**Task requirements:**
**1)** Do these statements agree with the lease amendment excerpt? Answer yes or no for each, quoting the deciding words: (a) the Sixth Expansion Effective Date is the later of the two listed dates; (b) delivery of possession is deemed to occur on the day after the later of the lease termination and the prior occupant's vacation; (c) the Target Sixth Expansion Effective Date is July 15, 2000.
**2)** How would the lease amendment excerpt go on after its last sentence? Continue it from there.

**Excerpt to read:**
A. Subject to Section VI of this Amendment, the Sixth Expansion
Effective Date shall be the earlier to occur of (i) the date
which is 14 days after delivery of possession of the Sixth
Expansion Space to Tenant, and (ii) the date upon which Tenant
first commences to conduct business in the Sixth Expansion
Space. As used herein, "delivery of possession" of the Sixth
Expansion Space shall be deemed to have occurred on the day
immediately following the later to occur of (i) the
termination of the existing lease of such Sixth Expansion
Space, and (ii) the vacation of such Sixth Expansion Space by
the prior occupant thereof. The Sixth Expansion Effective Date
is anticipated to occur on July 15, 2000 (the "Target Sixth
Expansion Effective Date").

**Entries provided:**
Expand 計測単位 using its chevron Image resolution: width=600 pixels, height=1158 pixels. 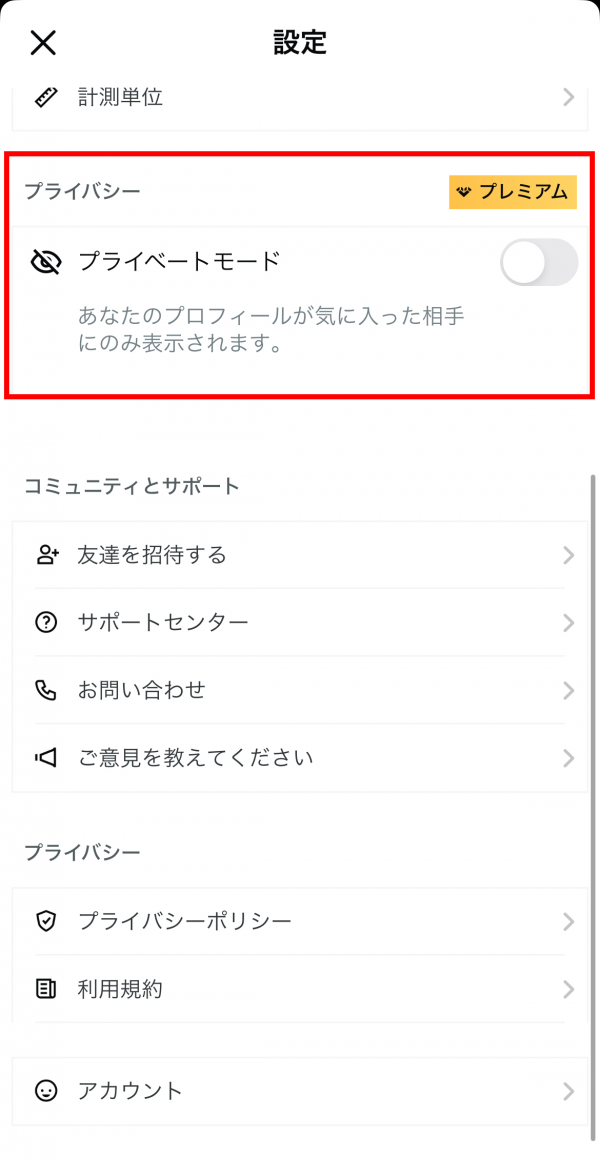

==

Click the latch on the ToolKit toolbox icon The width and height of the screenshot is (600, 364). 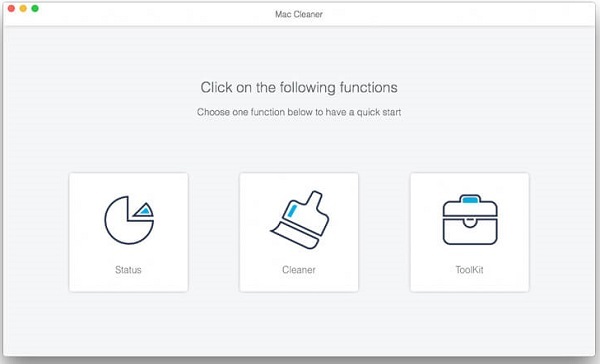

**Answers in order:**
**1)**
(a) No: "the Sixth Expansion Effective Date shall be the earlier to occur of"
(b) Yes: "shall be deemed to have occurred on the day immediately following the later to occur of (i) the termination of the existing lease of such Sixth Expansion Space, and (ii) the vacation of such Sixth Expansion Space by the prior occupant thereof"
(c) Yes: "The Sixth Expansion Effective Date is anticipated to occur on July 15, 2000 (the "Target Sixth Expansion Effective Date")"

**2)**
B. The Sixth Expansion Effective Date shall be delayed beyond the
Target Sixth Expansion Effective Date to the extent that
Landlord fails to deliver possession of the Sixth Expansion
Space for any reason (other than delays by Tenant), including
but not limited to, failure by Landlord to terminate prior
existing leases or holding over by prior occupants. The
occurrence of the Sixth Expansion Effective Date and the
expansion of the Premises by the Sixth Expansion Space shall
be conditioned upon the termination of any and all prior
existing leases affecting the Sixth Expansion Space. Any delay
in the Sixth Expansion Effective Date or any failure of the
Sixth Expansion Effective Date to occur shall not subject
Landlord to any liability for any loss or damage resulting
therefrom. If the
Sixth Expansion Effective Date is delayed, the Expiration Date
under the Lease shall not be similarly extended.
II. Monthly Base Rent.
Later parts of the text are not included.